PÁGINA>
----
¿Por qué un referéndum?
La Constitución española es muy cautelosa en el uso del referéndum. Lo exige sólo en caso de reforma de la Constitución, bien cuando cumplidas determinadas condiciones lo pida una décima parte de cualquiera de las cámaras (artículo 167), bien cuando la reforma implique una revisión total, concierna al título preliminar o a los dos primeros (artículo 168). En los demás casos el referéndum es consultivo (artículo 92), sin que el resultado vincule a los poderes del Estado. Una construcción un tanto extraña, ya que no cabe concebir que el Gobierno mantenga una opinión contraria a la expresada por la ciudadanía; diga lo que diga la Constitución, todos los referéndums son vinculantes.
Aun así, la Constitución española ha acertado al establecer una democracia parlamentaria y representativa, sin tomar demasiado en cuenta formas de democracia directa, como conocen otros países, por ejemplo Suiza, que recoge tradiciones muy antiguas que, por otro lado, hicieron tan difícil, conviene no olvidarlo, el que la mujer accediera al voto. Pero no es el momento de entrar a discernir ventajas e inconvenientes de la democracia directa, que, sea dicho de paso, demagogos y dictadores suelen alabar como la forma más avanzada de democracia. No en balde, en la democracia ateniense, ejemplo cabal de democracia directa, fue donde con una amplia diversidad de tipos y caracteres floreció el demagogo, y los españoles de mi generación mantenemos fijo en el recuerdo el uso que del referéndum hizo el general Franco, la única forma de "democracia" que prácticó, alcanzando con este medio la adhesión popular más alta de nuestra historia. Triste experiencia que tal vez se refleje en la actitud tan precavida que la Constitución muestra respecto al referéndum, que quizá en situaciones constituyentes pueda ser imprescindible como último marchamo de legitimidad, pero al precio de simplificar, en un sí o no, cuestiones siempre complejas que necesitan matizarse. En el Parlamento, que representa a toda la ciudadanía, los temas pueden debatirse con mayor amplitud de miras y capacidad de diferenciación. En todo caso, de ningún modo se resuelven los problemas de representatividad y eficacia que hoy plantea el Parlamento, sustituyéndolo por formas de democracia directa, aún mucho más problemáticas.
----
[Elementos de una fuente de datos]

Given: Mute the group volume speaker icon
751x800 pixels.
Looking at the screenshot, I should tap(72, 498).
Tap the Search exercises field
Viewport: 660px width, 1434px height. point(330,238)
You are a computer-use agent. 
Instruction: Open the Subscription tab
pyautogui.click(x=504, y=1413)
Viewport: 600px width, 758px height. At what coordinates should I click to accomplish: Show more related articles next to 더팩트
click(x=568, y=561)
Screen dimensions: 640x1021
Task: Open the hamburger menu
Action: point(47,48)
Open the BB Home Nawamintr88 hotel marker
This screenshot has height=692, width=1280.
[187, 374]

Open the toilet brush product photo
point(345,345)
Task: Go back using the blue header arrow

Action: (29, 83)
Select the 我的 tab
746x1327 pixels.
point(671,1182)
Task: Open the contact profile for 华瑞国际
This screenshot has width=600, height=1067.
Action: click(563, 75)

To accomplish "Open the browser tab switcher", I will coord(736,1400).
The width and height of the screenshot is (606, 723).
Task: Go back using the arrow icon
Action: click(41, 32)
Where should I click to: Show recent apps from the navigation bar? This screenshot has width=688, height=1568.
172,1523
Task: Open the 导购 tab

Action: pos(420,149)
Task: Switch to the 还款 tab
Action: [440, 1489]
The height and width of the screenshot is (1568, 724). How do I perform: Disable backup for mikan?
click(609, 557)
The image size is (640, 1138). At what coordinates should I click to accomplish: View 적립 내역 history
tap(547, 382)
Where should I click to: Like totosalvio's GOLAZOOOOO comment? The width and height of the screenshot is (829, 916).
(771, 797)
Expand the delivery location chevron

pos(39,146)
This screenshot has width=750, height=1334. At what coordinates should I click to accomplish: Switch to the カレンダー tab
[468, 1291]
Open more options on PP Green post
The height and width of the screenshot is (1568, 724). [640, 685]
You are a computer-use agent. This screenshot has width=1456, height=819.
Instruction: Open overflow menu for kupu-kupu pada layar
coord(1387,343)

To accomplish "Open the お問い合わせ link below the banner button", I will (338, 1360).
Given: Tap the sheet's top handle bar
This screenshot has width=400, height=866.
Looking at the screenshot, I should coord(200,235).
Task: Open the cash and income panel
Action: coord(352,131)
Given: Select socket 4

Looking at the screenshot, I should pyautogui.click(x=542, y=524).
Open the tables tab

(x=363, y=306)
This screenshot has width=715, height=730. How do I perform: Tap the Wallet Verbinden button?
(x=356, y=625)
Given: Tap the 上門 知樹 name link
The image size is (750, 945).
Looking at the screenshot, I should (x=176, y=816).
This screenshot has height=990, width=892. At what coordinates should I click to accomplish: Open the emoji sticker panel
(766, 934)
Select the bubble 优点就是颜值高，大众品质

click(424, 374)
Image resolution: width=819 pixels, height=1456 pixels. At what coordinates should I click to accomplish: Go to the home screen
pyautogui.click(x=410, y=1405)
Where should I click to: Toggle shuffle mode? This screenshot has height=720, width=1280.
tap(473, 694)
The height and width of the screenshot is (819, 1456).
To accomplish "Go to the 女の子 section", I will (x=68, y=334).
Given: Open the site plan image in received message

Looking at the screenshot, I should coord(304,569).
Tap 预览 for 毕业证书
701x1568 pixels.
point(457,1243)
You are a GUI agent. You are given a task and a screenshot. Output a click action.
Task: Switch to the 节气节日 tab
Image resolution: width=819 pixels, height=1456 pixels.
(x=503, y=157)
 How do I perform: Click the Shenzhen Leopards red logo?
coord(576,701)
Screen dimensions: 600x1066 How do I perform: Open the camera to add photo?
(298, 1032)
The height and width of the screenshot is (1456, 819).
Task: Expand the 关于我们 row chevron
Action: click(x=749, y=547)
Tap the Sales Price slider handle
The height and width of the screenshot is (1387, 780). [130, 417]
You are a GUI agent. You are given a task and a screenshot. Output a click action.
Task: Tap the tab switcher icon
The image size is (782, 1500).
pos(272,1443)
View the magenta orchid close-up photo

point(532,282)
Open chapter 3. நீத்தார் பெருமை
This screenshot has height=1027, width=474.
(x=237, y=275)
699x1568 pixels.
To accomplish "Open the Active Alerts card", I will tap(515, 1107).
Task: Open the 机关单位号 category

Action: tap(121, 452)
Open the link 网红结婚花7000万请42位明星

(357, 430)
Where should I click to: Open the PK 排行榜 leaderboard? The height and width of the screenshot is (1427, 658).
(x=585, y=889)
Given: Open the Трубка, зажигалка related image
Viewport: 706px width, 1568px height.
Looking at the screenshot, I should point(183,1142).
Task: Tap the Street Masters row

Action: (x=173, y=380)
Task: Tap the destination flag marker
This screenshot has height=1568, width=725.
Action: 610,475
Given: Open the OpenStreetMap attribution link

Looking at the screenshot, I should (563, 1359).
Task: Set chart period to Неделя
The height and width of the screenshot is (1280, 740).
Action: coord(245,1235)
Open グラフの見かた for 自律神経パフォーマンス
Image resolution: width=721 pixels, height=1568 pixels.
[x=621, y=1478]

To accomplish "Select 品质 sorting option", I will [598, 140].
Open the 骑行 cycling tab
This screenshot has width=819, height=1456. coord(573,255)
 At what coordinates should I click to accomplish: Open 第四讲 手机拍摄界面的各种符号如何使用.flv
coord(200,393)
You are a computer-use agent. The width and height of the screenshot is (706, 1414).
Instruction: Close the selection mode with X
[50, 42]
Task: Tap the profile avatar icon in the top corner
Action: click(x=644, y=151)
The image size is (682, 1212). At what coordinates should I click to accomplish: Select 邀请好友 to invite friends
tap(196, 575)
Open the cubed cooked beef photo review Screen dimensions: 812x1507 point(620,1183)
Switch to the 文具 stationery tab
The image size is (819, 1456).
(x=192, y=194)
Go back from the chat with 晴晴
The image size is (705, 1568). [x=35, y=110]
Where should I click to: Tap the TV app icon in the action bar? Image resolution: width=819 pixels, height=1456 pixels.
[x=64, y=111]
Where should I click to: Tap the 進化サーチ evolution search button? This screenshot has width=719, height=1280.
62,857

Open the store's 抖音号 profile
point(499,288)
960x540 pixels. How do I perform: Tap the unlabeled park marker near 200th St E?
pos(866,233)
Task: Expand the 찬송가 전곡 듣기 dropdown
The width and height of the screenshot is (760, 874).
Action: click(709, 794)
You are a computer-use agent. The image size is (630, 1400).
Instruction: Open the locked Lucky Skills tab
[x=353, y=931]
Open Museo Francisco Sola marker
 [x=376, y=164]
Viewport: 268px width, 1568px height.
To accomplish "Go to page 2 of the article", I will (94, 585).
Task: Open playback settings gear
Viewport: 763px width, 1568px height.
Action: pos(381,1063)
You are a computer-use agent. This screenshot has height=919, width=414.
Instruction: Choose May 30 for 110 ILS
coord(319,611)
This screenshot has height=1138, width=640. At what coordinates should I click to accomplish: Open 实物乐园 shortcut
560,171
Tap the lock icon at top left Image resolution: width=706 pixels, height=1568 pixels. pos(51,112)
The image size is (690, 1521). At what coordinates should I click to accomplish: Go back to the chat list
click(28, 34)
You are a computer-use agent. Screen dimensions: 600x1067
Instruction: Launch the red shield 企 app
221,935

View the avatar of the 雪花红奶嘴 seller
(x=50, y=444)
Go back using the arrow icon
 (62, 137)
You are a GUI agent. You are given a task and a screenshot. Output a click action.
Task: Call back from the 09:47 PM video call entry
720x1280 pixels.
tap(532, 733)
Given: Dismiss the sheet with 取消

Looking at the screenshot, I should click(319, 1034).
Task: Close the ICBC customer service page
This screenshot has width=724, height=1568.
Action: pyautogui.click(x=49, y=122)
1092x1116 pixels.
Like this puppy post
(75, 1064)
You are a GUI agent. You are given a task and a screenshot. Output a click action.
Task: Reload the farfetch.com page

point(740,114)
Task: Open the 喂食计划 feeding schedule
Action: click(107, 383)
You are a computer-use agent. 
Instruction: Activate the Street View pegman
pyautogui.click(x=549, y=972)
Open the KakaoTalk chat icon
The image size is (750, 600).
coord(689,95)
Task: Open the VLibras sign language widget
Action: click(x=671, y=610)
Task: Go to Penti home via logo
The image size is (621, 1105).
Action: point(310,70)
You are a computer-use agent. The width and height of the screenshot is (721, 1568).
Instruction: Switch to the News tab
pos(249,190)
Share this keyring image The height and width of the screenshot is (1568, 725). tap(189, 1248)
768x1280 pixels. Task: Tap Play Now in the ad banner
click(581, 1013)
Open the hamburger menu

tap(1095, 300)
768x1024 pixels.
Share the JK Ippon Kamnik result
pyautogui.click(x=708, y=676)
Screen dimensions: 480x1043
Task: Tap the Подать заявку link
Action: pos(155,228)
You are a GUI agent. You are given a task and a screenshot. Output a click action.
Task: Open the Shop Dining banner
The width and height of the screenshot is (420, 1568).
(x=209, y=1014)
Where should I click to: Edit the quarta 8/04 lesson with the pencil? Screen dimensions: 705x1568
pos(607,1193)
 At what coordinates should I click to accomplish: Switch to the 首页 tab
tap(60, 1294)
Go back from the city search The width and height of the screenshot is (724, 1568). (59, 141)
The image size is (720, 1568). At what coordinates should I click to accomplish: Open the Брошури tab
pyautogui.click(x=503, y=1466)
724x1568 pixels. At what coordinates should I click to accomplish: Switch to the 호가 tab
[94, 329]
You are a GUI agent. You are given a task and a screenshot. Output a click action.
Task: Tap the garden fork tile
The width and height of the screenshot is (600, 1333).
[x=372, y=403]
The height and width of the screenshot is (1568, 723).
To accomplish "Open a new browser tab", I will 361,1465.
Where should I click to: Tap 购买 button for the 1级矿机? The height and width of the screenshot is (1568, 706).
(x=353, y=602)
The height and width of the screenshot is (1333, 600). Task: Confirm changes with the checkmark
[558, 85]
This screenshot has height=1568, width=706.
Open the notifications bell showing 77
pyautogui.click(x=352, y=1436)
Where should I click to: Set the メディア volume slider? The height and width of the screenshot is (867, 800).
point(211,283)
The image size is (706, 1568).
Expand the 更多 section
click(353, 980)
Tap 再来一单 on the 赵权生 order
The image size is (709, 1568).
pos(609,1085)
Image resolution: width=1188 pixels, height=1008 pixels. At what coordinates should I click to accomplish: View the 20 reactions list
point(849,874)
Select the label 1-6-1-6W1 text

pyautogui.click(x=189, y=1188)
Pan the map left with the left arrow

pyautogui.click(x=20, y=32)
----
TAREAS Y EJERCICIOS>
1. Según el texto sobre el referéndum, ¿qué artículo de la Constitución española establece que, en los demás casos, el referéndum es consultivo?
2. Indica, por favor, si estas afirmaciones coinciden con el texto sobre el referéndum: (a) el resultado del referéndum consultivo vincula a los poderes del Estado; (b) Suiza aparece como ejemplo de país con formas de democracia directa; (c) en el Parlamento los temas pueden debatirse con mayor amplitud de miras.

TAREAS RESUELTAS>
1. El artículo 92.

2.
(a) No: "sin que el resultado vincule a los poderes del Estado".
(b) Sí: "como conocen otros países, por ejemplo Suiza".
(c) Sí: "los temas pueden debatirse con mayor amplitud de miras y capacidad de diferenciación".